Su voz es fuerte y su cara va haciendo eco de las palabras que pronuncia. Pide que le indiquen el momento de parar su cuento porque sino podrá seguir eternamente. Así como su cuento, parece inagotable su risa, “por eso parezco más joven”, dice Harry Marín Vahos, un médico aeroespacial y docente universitario que, aparte de contar cuentos, fusiona la medicina con arte para recetar letras a sus pacientes.
“Hago medicina narrativa”, comenta Marín para explicar que el bienestar no es solo “la fisiología de la célula, sino también el sentido que cada persona le da a la vida”. De ahí que sus consultas no sean tradicionales. Según él, hay que conocer a los pacientes “porque la gran mayoría de los problemas físicos son la manifestación de una tensión emocional”, explica el médico, terminando siempre sus afirmaciones con risas.
Al preguntarle cuándo se hizo cuentero y en qué momento médico, Harry no puede hacer la división.
“Yo siempre conté cuentos, desde que entré a la universidad a estudiar medicina, me iba a La perola, un espacio en el que hacíamos cuentería”, comenta, agregando que desentonó en ambos espacios porque resultaba muy extrovertido y pelilargo para ser médico, y muy serio y de camisa para ser cuentero.
Al preguntarle dónde nació dice que en un bus intermunicipal porque toda su vida, por diversos motivos, se la ha pasado de un lado a otro. “Mis papeles son de Santander, mi familia vive acá (Medellín) y yo generalmente en Bogotá”, explica, aunque su voceo lo ubique como un local.
Cuando el médico explica su trabajo dentro de su especialidad, aparece el cuentero y uno se confunde pero no da para asustarse, o para desacreditar su discurso científico. Él ha unido sus dos profesiones en una idea articulada que habla de la humanización de la medicina desde la oralidad y desde la escucha.
“Cuando la semiología médica se limita a la historia del órgano y no a la del sujeto, el médico pierde el diagnóstico y todo lo que hace es inútil”, afirma Marín, empezando a hablar de un tema que lo apasiona. Pone ejemplos de pacientes donde demuestra que, aparte de necesitar un medicamento para mejorar, deben ocuparse del ser.
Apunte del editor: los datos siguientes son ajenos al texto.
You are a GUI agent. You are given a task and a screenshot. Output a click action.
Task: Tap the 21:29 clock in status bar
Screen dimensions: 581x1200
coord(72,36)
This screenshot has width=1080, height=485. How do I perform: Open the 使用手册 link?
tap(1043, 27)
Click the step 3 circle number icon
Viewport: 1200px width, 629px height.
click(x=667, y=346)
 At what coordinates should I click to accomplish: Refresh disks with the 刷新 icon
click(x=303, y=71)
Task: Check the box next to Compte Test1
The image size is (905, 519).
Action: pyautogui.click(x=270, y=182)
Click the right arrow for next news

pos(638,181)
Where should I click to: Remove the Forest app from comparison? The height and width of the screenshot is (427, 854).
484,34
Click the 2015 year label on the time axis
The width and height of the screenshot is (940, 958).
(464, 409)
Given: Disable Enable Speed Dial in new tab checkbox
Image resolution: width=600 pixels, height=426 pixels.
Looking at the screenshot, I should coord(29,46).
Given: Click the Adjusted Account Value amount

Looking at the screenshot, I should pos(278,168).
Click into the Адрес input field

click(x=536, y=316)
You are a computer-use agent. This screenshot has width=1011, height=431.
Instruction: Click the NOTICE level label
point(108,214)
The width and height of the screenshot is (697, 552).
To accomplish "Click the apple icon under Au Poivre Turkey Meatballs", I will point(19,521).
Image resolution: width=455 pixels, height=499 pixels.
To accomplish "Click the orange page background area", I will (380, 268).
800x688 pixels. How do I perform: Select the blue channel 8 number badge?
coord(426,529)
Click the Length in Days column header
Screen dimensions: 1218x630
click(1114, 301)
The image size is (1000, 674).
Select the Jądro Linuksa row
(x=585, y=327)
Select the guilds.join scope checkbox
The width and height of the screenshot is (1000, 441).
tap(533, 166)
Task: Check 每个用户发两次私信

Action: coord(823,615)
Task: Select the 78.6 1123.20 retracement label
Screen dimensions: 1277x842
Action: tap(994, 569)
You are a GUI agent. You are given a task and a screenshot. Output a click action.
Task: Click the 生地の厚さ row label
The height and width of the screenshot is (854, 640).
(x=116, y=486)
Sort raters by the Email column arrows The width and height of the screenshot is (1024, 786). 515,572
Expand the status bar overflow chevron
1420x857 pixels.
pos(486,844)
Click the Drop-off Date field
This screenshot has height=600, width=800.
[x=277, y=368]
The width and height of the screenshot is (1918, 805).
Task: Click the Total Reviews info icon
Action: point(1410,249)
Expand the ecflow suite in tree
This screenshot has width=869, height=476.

“Yo le receto ranitidina y omeprazol y así ataco el síntoma, pero si sigue con los mismos hábitos o si hay algo en su casa, escuela o trabajo que le generan el malestar, nunca se va acabar la enfermedad”, aclara.
Para el médico, es impensable una consulta de 20 minutos, como las de las EPS. Piensa que allí no se puede realmente conocer una enfermedad, menos dar un diagnóstico adecuado. Es reiterativo al afirmar que el doctor debe escuchar al paciente. “En la universidad dicen que quien no mete el dedo, mete la pata, pero es que hay que acercarse con todos los sentidos”.
Para ofrecer algo más que droga farmacéutica, el doctor creó su laboratorio Marín Vahos, lugar de experimentación y creación donde nacen los cuentos, los que a su vez, se convierten en dosis.
Si es de cuentápsulas, diez cápsulas en un solo frasco con un cuento infinito cada una, será la cantidad precisa porque “este es muy potente y su efecto es inmediato” indica.
Si es de cuenticilina, seis frascos, cada uno con un cuento que puede ser romántico, tierno, siniestro, desconcertante, surrealista o ácido. Su promesa de compra es que es potente, porque “actúan directamente sobre el cerebro y el corazón”.
Para probar una dosis de cuenticilina, sin el cuentero que maximiza el efecto, se lee uno ácido: “Érase una vez un cigarrillo sin autoestima, se sentía solo y despreciable, pero encontró una persona que tampoco se amaba, y se consumieron”.